The number of people concurrently taking multiple prescription drugs is on the rise. According to numbers released last fall by the US Centers for Disease Control and Prevention, one in ten Americans is now on five or more medications—nearly twice as many people as in 2000—and the number of people taking at least two drugs has risen from a quarter to a third of the population over the same time period. Similar statistics are also reported throughout Europe.

And as drug combinations grow more common, so does the risk that these medicines may interact in unpredictable ways that may go undetected until it's too late. Indeed, researchers across the world say that such 'silent' drug interactions pose a growing and widely misunderstood threat.

“Clear drug interactions, something as obvious as a cardiovascular problem or a rash, are easy to weed out and are usually clearly defined before a drug ever comes to market,” says Erik Eliasson of the Karolinska University Hospital Huddinge in Stockholm. “But interactions that don't have immediate effects can take years to understand.”

According to Eliasson, many of these interactions take the form of inhibiting the metabolism of drugs that must first be activated by the body to have an effect. One of the most famous examples of such interactions involves selective serotonin reuptake inhibitors (SSRIs), which, as a side effect, inhibit the body's conversion of codeine to morphine. This inhibition can block the painkiller's analgesic effect and cause a dangerous buildup of codeine in people on antidepressants.

However, a recent study of the Swedish Prescribed Drug Register revealed that codeine is seemingly still prescribed by doctors without regard to whether or not the patient is taking an SSRI (J. Intern. Med. 268, 540–548, 2010). The study, co-authored by Eliasson, calls for greater attention to this problem.

An even more alarming and common interaction, Eliasson says, is that of SSRIs with the breast cancer drug tamoxifen. The latter drug is partially responsible for decreasing breast cancer mortality by a third and cutting recurrence in half since the late 1970s. But, beginning in the 1990s, doctors began prescribing certain SSRIs to patients with breast cancer to treat depression as well as the side effects of tamoxifen, such as blushing and rashes.

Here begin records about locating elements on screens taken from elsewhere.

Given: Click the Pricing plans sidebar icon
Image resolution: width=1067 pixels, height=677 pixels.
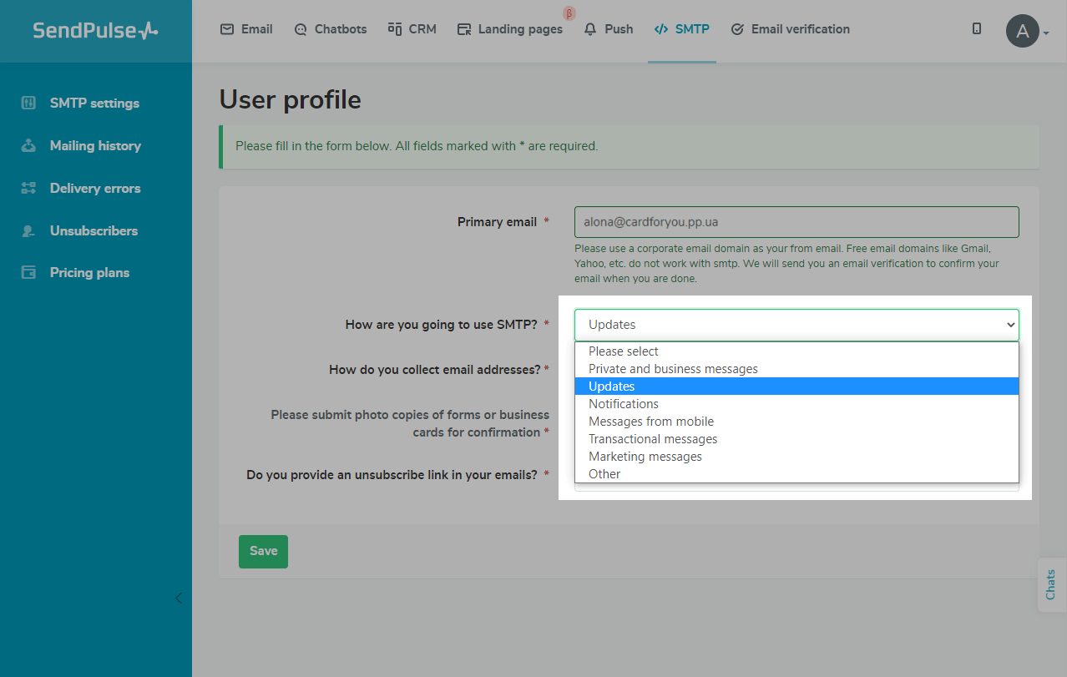Looking at the screenshot, I should (x=28, y=273).
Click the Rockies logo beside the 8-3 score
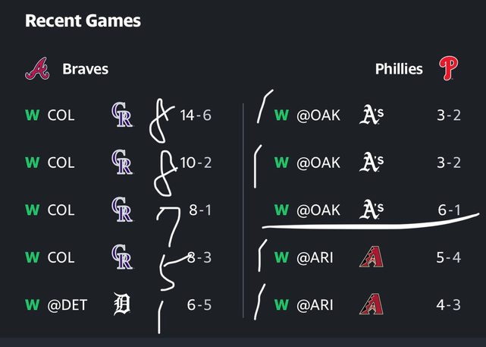 tap(121, 257)
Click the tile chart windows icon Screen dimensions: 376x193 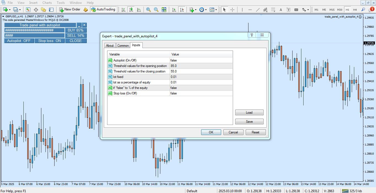point(164,9)
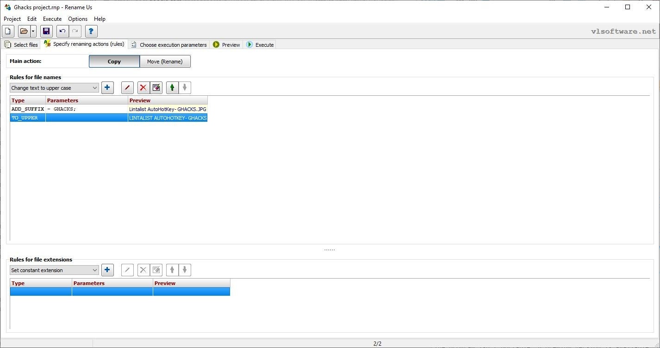Go to Choose execution parameters tab
This screenshot has width=660, height=348.
pyautogui.click(x=169, y=45)
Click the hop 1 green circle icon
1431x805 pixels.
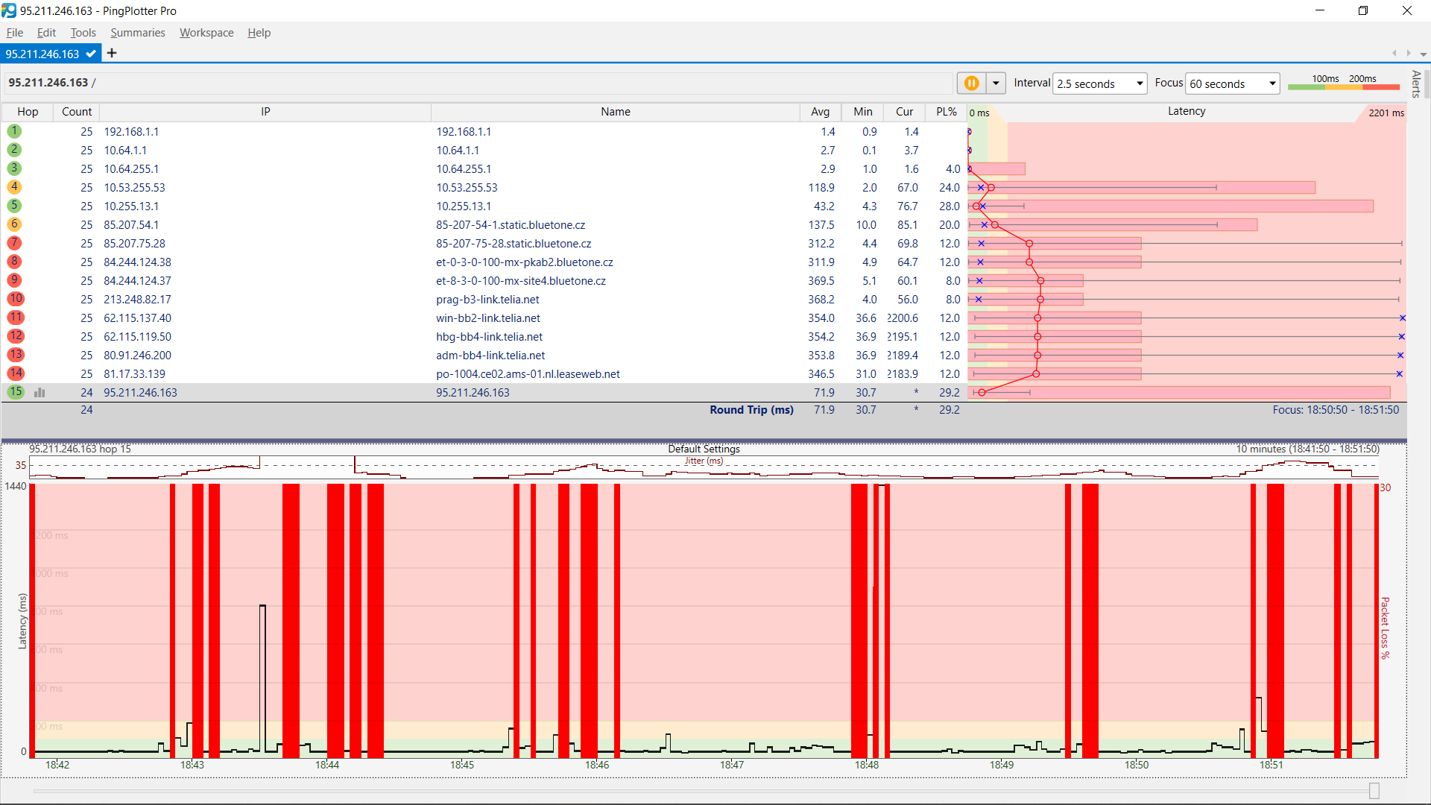[14, 131]
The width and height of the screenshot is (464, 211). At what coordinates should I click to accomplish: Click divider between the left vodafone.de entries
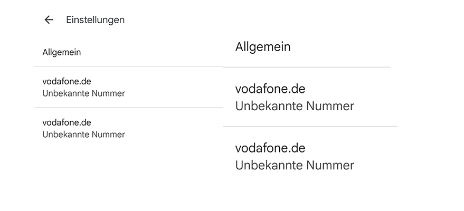click(128, 108)
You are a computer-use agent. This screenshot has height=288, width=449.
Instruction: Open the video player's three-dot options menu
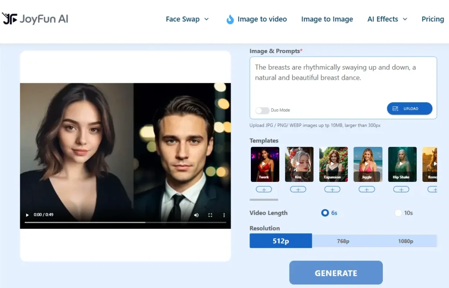point(224,215)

Dangerous synergy: Researchers try to crack down on unexpected drug interactions. Credit: istockphoto

Previous work has shown that the drop in side effects is actually due to a blocking of tamoxifen's action (J. Natl. Cancer Inst. 97, 30–39, 2005). And a study published last February of women receiving breast cancer treatment in Ontario between 1993 and 2005 found that women who took certain SSRIs for at least half the time they received tamoxifen were 50% more likely to die from breast cancer than those only on the latter drug (BMJ 340, c693, 2010). Both the US Food and Drug Administration and the European Medicines Agency are currently considering regulatory action to ban the co-prescribing of these drugs.

Similar interactions can be seen with antiplatelet drugs such as warfarin and hypertension drugs such as losartan.

Prescribing a solution

One solution to spotting silent interactions is increased physician awareness, says Neil Sandson, a physician with the US Department of Veterans Affairs in Baltimore who has studied drug interactions for nearly two decades.

“Drug companies are becoming more vigilant about searching these interactions out, but some are so subtle that they'll only become apparent when they are actually widely used—and that leaves it up to the doctors who actually doing the prescribing,” he says.

Sanderson adds that the implementation of better software to track drug use, as part of the effort to move to electronic medical records, will be vital to screening for silent interactions.

But these tools may not be available in developing nations, where recent improvements to distribution systems for medicine are increasing the use of drug cocktails to fight endemic diseases and therefore increasing the risk of silent drug interactions.

Combinations of drugs to treat illnesses such as HIV, tuberculosis, malaria and hepatitis C can often interfere with one another, according to David Back and Khoo Saye, researchers at the University of Liverpool in the UK. Certain drugs continuously damage the liver and its production of enzymes that metabolize HIV drugs into their active form. The leads to a gradual drop in the level of the active HIV drugs over the course of months, potentially leading to viral rebound or resistance. And it's often hard to decipher exactly which drug is to blame.

In an as-yet unpublished study, the Liverpool team found that, of 1,000 patients undergoing antiretroviral therapy in Kenya, roughly a quarter had drug interactions that interfered with the HIV treatment—resulting largely from tuberculosis drugs.

“If we think that medical records and tracking tools are important for avoiding interactions in Europe or America, they are possibly even more important in places like Kenya that face widespread devastating diseases with relatively few resources,” Back says.